Medications for osteoporosis (such as bisphosphonates) may have a high correlation with SIF. However, we did not include the use/nonuse of osteoporosis medications in our analyses. Additional investigations are necessary to clarify the correlation between osteoporosis medication use and SIF.

Factors other than age, sex, BMI, and the cumulative dosage of steroids were not adjusted. It is possible that factors such as the status before RTs (i.e., hemodialysis, peritoneal dialysis, or non-dialysis) and history of steroid treatment were major confounders.
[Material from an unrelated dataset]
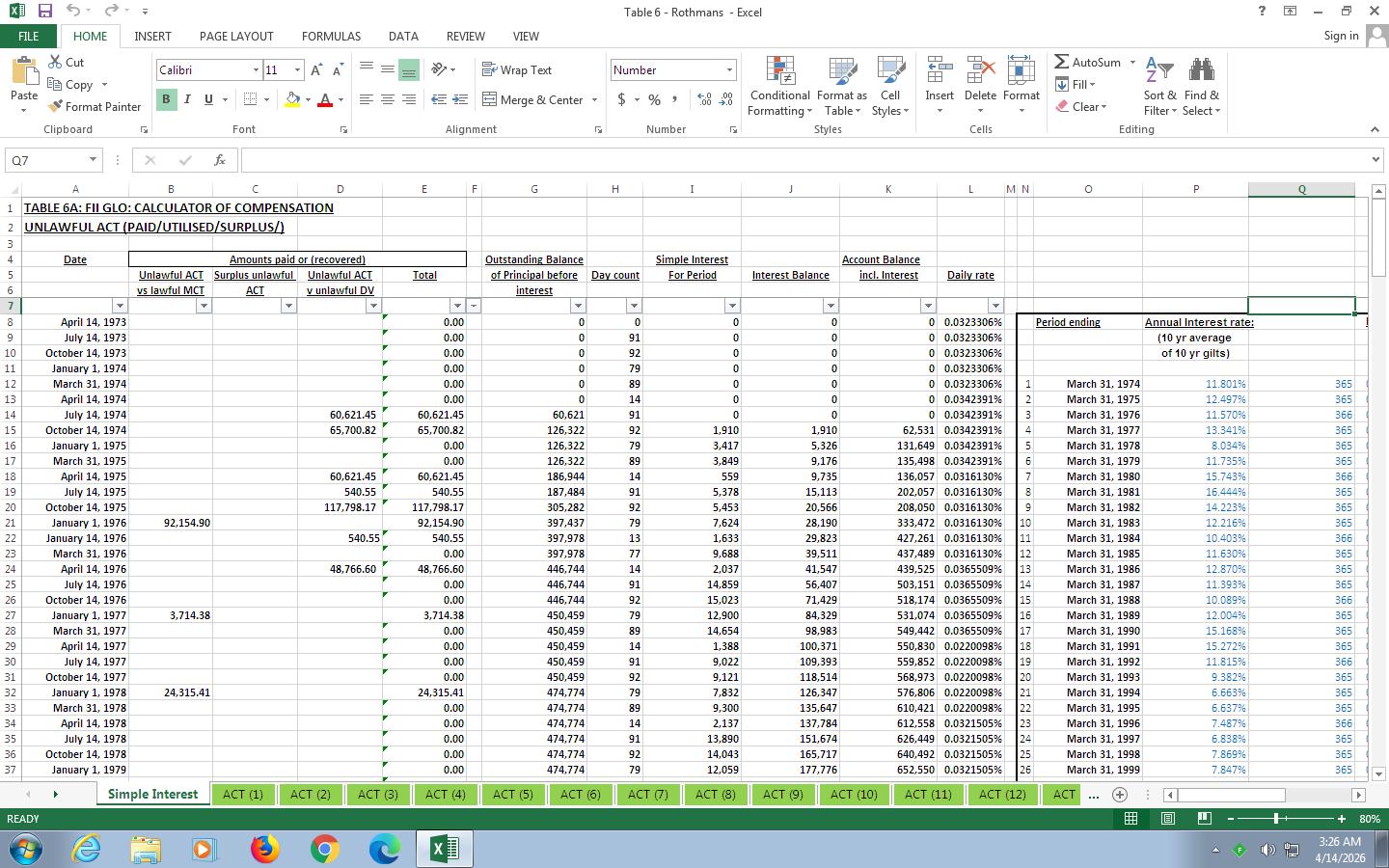The width and height of the screenshot is (1389, 868).
Task: Toggle Italic text formatting
Action: click(x=187, y=99)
Further studies are needed to determine whether other factors increase the risk of the occurrence of a SIF.

Blood samples were collected from the hemodialysis patients on a non-dialysis day. Since hemodialysis patients' blood data change depending on the timing of the blood collection, it is possible that the blood collection timing in this study could have influenced the blood data.